City directories:  On the 9th & 10th floors of the downtown Seattle Public Library are directories going back to 1890 which give a person’s address and occupation.  I used these to determine what year Fred Reese came to Seattle: the family was first listed in the directory for 1927, but their son Russell was here in 1926, living at his Uncle Albert’s house and working at the bakery.

Property records: The Puget Sound Regional Archives in Bellevue is the repository for the original property records of King County.  I went there on February 27, 2014 to look at the records for 3804 NE 87th Street, to determine who built the house and the date of when the house was sold to the next owner.

Seattle Street Directional Designations:  The street designations were changed in 1961.  Before that streets in Wedgwood were referred to as East, and are now referred to as Northeast.

Original property tax assessment rolls like this one for 1935, are kept in temperature-controlled vaults at the Puget Sound Regional Archives in Bellevue. Line 8 shows that in 1935 the assessed value of Fred Reese's log-sided house was $450.
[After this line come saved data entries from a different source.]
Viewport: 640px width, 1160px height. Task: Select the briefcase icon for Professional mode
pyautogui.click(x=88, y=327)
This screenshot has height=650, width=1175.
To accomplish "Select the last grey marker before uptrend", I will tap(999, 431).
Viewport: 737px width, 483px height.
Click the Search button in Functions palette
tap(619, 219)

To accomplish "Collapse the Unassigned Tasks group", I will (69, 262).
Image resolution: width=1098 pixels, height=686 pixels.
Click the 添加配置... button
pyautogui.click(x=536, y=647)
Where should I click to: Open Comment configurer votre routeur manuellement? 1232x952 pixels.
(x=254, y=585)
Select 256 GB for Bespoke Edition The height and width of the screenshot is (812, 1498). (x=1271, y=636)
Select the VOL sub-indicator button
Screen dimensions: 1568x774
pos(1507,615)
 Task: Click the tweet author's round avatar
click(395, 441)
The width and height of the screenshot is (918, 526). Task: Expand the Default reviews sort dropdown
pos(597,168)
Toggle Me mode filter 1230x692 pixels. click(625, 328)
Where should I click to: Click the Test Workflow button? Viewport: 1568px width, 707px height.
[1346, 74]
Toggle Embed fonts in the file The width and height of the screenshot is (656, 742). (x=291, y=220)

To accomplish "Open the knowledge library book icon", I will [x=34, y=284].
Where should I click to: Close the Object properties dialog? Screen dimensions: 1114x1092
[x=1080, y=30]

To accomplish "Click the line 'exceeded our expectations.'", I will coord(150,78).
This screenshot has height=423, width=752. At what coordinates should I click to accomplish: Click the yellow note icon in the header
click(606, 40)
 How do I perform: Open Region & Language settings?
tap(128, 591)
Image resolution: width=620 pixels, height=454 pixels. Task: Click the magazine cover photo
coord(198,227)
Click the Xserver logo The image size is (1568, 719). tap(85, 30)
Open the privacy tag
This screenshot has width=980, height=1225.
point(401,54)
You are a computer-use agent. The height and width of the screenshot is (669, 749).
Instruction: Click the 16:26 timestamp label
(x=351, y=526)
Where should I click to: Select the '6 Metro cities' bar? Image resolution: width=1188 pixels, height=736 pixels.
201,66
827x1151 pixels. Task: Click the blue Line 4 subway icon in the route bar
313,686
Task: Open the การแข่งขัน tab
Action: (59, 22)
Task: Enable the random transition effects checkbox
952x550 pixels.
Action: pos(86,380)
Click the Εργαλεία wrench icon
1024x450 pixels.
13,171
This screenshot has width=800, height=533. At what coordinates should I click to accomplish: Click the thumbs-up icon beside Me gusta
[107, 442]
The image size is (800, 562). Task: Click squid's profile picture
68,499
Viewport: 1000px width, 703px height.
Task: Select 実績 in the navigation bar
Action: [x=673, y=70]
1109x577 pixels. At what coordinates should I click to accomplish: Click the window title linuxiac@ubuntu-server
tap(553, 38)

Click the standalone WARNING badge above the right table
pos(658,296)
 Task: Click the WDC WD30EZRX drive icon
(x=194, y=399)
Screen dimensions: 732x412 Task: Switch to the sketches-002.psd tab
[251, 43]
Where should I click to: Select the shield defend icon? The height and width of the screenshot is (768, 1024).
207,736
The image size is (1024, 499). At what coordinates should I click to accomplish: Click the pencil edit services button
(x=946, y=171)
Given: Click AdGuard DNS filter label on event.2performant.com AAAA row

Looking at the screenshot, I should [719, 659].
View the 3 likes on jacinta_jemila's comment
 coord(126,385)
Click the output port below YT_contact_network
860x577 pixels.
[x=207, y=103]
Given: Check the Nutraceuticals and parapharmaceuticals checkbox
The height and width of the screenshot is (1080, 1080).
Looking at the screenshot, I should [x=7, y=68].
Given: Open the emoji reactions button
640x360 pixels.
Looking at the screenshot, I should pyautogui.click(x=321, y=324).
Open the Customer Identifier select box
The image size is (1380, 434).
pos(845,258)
Original property tax assessment rolls like this one for 1935, are kept in temperature-controlled vaults at the Puget Sound Regional Archives in Bellevue. Line 8 shows that in 1935 the assessed value of Fred Reese’s log-sided house was $450.

About Wedgwood in Seattle History

Valarie is a volunteer writer of neighborhood history in Seattle.
This entry was posted in Houses and tagged , , . Bookmark the permalink.

3 Responses to A Log House Life in Wedgwood in the 1930s

  1. alesiablogs says:

    What great research Valarie. I love your work and the interesting tidbits you have found out. Sad about the man who killed himself with the gas fumes. So many men identify themselves with their livelihood and if that is gone, they feel as if they are no good anymore. It is a very sad commentary on the pressures we have placed on men in our society.

  2. Thank you, Alesia. One of my purposes in this article was to show how much can be found out by tracing people through documents, including marriage certificates. I was amazed to see the signature of CJ Townsend’s widow, Stella, on the marriage certificate of her nephew in 1954. This shows the continuing love and support of the Reese family. My other purpose was to show what life was like during the 1930’s. Some people like CJ Townsend succumbed to despair. Others, like Fred Reese, showed courage and perseverance. The Reeses took refuge in Wedgwood where they could live more cheaply, and juggled jobs and sidelines until they made it through the difficult economic times.

  3. Excellent article connecting various documents to tell the story. Certainly similar to the kinds of info we like to provide for homeowners of our Ballard Classic Home tour houses. Thanks for a great read!